(June 17th to 26th)

Format: Triple

‘I went forward; but I cannot say whither I went, and there was no more food for myself or the sister. And upon a hot night, she weeping and calling for food, we came to a well, and I bade her sit upon the kerb, and thrust her in, for, in truth, she could not see; and it is better to die than to starve.’


This is from “Little Tobrah” in
Life’s Handicap. His father and mother had died of the smallpox, and their family livelihood destroyed. Now his little sister is dead. But Little Tobrah is alive.

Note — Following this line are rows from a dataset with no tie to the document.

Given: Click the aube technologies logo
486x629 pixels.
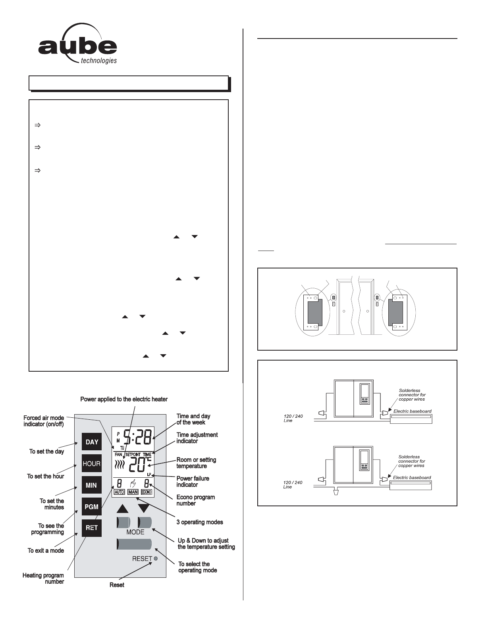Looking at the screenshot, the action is tap(78, 45).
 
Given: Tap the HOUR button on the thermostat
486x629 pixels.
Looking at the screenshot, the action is tap(92, 463).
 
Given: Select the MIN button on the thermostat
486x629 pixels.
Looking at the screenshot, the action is tap(92, 485).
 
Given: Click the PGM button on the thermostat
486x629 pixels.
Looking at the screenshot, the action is tap(92, 507).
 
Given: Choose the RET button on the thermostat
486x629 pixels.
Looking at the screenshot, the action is tap(92, 528).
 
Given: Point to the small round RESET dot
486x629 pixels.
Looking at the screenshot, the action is tap(156, 558).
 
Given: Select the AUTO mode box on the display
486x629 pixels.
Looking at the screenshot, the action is tap(119, 492).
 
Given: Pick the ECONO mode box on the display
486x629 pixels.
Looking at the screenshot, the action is tap(147, 492).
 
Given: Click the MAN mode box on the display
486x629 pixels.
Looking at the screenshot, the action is tap(133, 492).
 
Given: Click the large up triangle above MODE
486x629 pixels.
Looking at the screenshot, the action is tap(123, 508).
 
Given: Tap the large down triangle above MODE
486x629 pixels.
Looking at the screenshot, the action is tap(144, 508).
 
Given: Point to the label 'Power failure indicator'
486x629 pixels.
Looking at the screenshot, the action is tap(193, 481).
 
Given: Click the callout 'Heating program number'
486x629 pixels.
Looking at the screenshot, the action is tap(43, 578).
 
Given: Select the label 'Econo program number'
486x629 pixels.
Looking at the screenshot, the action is tap(195, 500).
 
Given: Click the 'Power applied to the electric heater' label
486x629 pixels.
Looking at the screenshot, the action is tap(124, 399).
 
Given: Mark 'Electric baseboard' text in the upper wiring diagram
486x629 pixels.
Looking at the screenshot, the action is tap(412, 411).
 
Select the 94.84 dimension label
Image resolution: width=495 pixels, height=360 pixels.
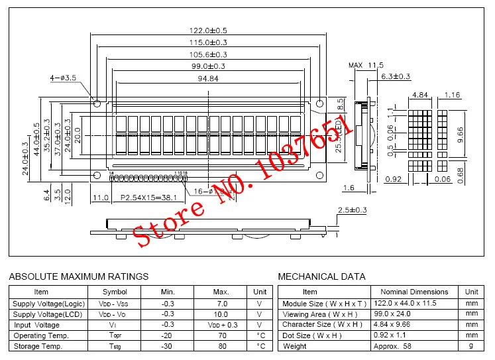click(209, 79)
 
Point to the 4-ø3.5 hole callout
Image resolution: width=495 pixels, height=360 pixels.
click(64, 78)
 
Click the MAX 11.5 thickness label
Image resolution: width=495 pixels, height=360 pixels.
click(366, 65)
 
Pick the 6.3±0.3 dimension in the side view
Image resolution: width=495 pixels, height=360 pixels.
click(396, 77)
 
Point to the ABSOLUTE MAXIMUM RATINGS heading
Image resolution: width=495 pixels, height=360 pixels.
click(78, 276)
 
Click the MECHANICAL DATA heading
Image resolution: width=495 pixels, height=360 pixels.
click(321, 276)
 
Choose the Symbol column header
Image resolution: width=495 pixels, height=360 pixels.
click(115, 292)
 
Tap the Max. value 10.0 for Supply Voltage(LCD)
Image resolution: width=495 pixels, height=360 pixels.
click(221, 314)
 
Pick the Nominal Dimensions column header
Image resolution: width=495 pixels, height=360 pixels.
click(414, 292)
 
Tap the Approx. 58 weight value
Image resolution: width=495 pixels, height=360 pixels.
click(398, 346)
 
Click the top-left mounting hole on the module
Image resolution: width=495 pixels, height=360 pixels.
click(97, 104)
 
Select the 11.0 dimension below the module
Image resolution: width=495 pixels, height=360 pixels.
click(101, 198)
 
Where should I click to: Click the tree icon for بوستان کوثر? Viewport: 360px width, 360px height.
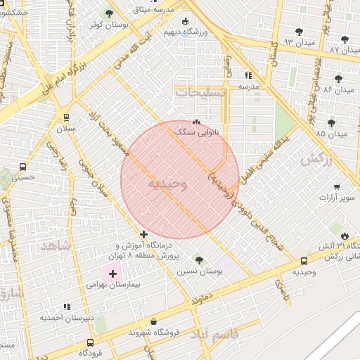tap(109, 13)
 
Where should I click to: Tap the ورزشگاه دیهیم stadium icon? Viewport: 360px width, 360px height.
tap(185, 21)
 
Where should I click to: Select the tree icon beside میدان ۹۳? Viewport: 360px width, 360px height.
tap(300, 31)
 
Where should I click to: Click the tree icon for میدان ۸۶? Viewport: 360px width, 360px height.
tap(338, 79)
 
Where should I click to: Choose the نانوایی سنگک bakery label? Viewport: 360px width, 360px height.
tap(197, 131)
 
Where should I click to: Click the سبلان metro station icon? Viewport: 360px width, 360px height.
tap(66, 117)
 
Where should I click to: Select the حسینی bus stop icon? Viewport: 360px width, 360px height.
tap(23, 167)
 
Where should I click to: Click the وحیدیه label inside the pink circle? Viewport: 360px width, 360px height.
tap(167, 184)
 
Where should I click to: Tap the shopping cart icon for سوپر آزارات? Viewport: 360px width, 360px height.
tap(338, 186)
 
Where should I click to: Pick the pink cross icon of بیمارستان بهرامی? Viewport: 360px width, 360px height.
tap(112, 273)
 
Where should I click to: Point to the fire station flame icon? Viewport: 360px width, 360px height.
tap(344, 235)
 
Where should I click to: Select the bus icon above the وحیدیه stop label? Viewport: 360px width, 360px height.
tap(304, 261)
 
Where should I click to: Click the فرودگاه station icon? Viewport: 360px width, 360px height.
tap(89, 342)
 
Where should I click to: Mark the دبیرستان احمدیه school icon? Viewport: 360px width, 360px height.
tap(67, 307)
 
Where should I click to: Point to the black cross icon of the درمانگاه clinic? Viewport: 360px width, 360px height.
tap(144, 234)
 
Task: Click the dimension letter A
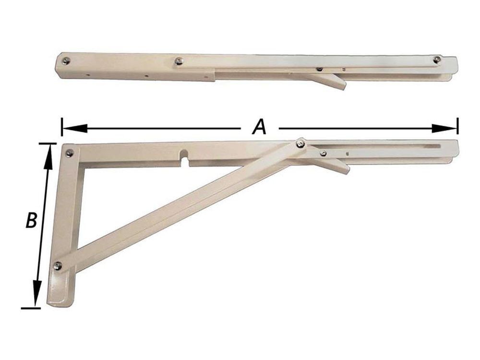click(260, 127)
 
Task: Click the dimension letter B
click(31, 219)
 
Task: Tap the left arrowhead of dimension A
click(75, 128)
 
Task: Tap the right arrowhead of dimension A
click(444, 128)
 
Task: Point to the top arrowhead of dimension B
click(48, 157)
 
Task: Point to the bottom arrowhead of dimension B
click(37, 294)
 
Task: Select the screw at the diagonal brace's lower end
click(58, 266)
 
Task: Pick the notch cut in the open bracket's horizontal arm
click(185, 157)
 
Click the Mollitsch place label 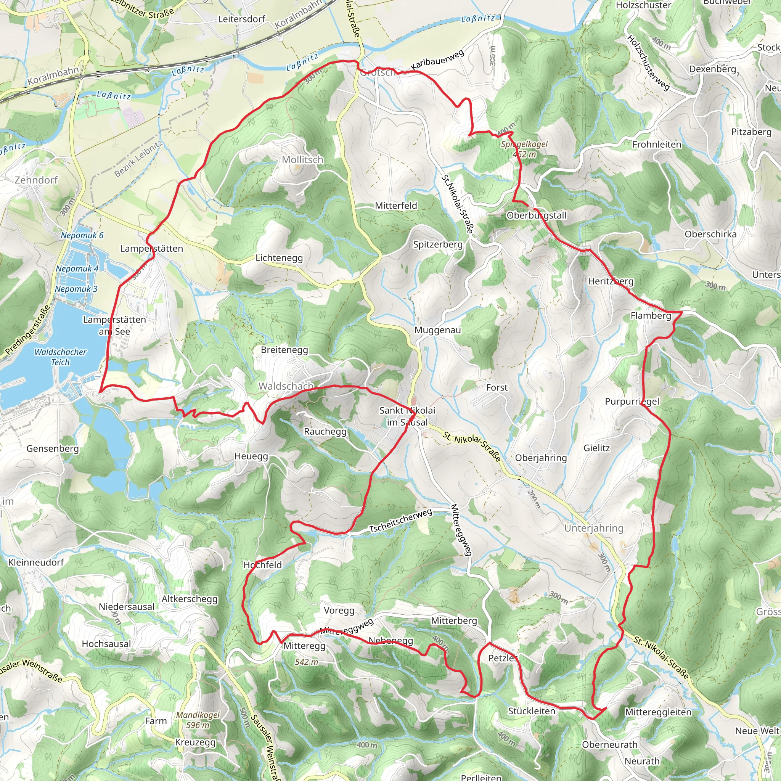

‘Muhammad Din never had any companions. He used to trot about the compound, in and out of the castor-oil bushes, on mysterious errands of his own. One day I stumbled upon some of his handiwork far down the grounds. He had half buried the polo-ball in dust, and stuck six shrivelled old marigold flowers in a circle round it. Outside that circle again was a rude square, traced out in bits of red brick alternating with fragments of broken china …


This is from “The Story of Muhammed Din” in Plain Talas from the Hills. The child, like Kipling in his childhood, was creating his own magical kingdom. It is carelessly destroyed, and Muhammad Din does not live long.

The child paid no attention, but moved about the room, investigating everything that came in her way—the yellow cut-glass handles of the chest of drawers, the stamped bronze hook to hold back the heavy puce curtains, and the mauve enamel, New Art finger-plates on the door. Frau Ebermann watched indignantly.

‘Aie! That is bad and rude. Go away!’ she cried,


This is from “Swept and Garnished” in A Diversity of Creatures. The children who appear to Frau Ebermann in her elegant Berlin apartment, have come from the destruction and death of the muderous German assault on Belgium, that was going firward.